Collected data entries

--*--

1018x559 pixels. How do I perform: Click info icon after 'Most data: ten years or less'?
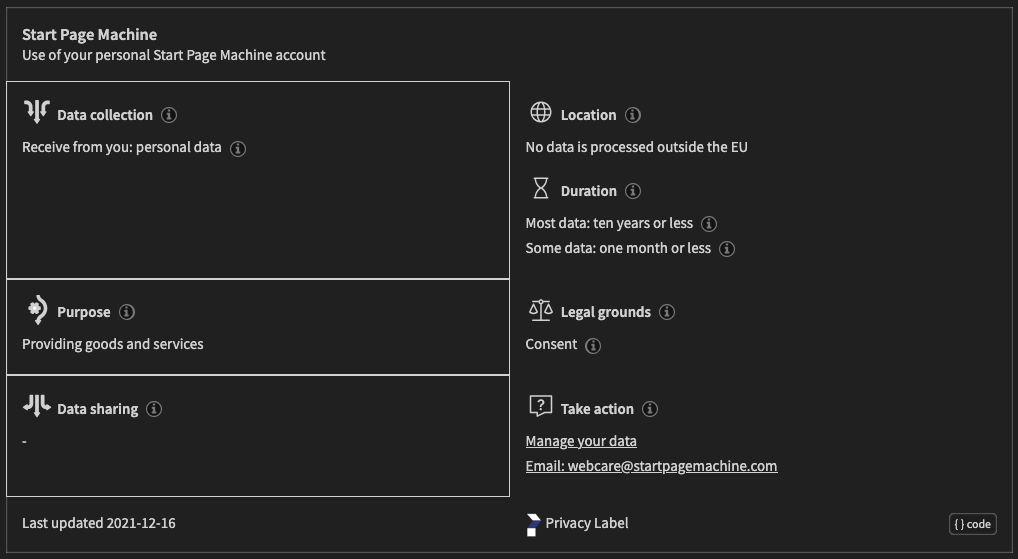pyautogui.click(x=709, y=224)
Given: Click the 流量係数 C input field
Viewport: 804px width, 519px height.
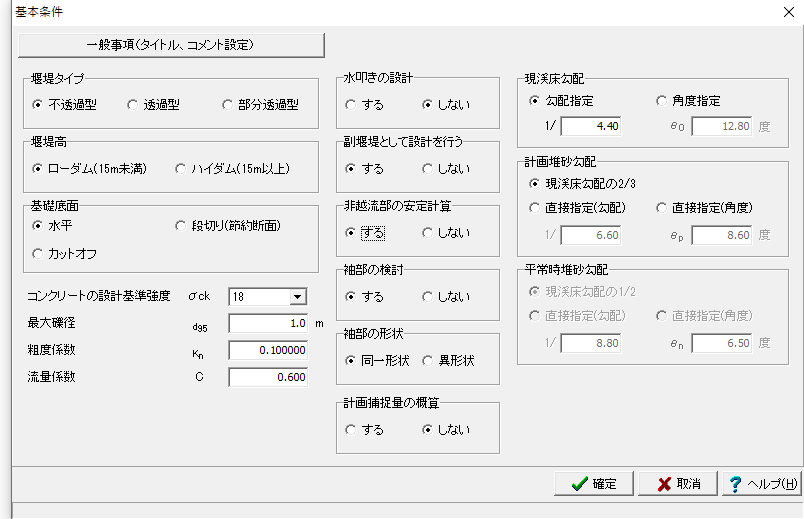Looking at the screenshot, I should [267, 377].
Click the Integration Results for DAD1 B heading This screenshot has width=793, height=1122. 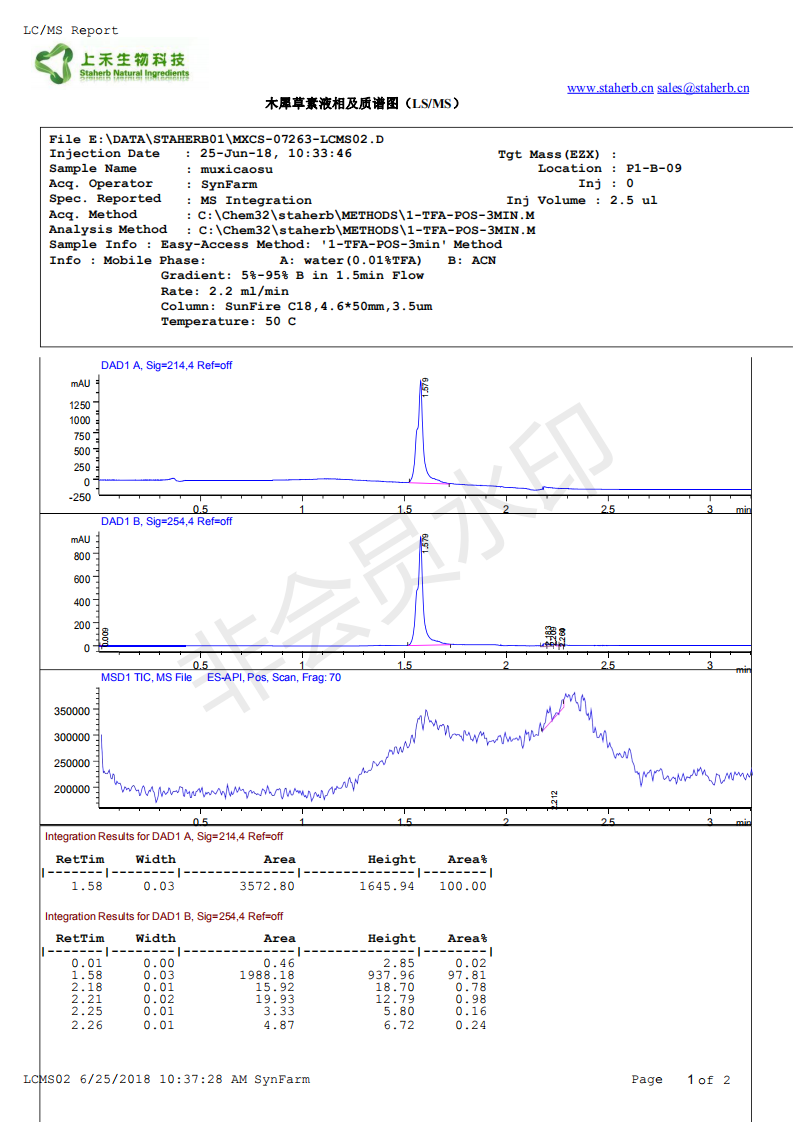coord(163,916)
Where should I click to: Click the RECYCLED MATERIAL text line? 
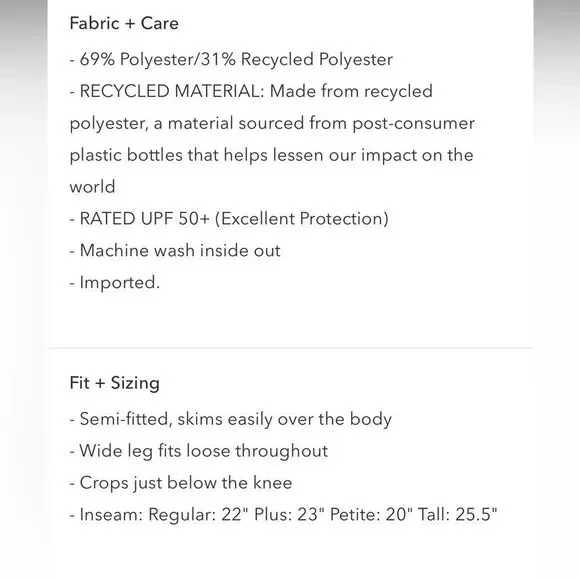(x=251, y=91)
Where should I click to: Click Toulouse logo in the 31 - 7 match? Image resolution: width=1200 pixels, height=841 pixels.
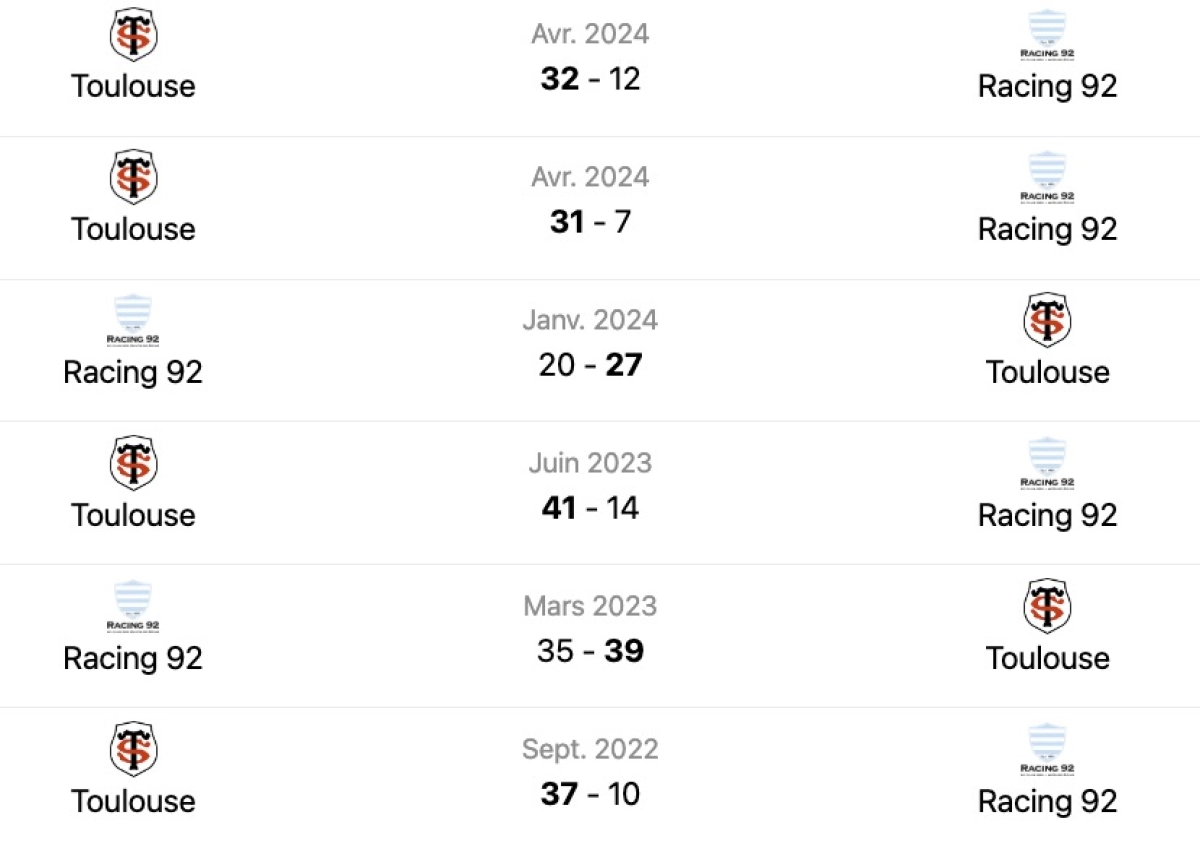[x=133, y=177]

--*--

» **ACTIVITY**: Only the lines from the one that contains "Where should I click to: Click Toulouse" to the end of the records, inclusive, are to be quoted exactly, with pictures excluded.

» **ANSWER SPACE**:
Where should I click to: Click Toulouse logo in the 31 - 7 match? Image resolution: width=1200 pixels, height=841 pixels.
[x=133, y=177]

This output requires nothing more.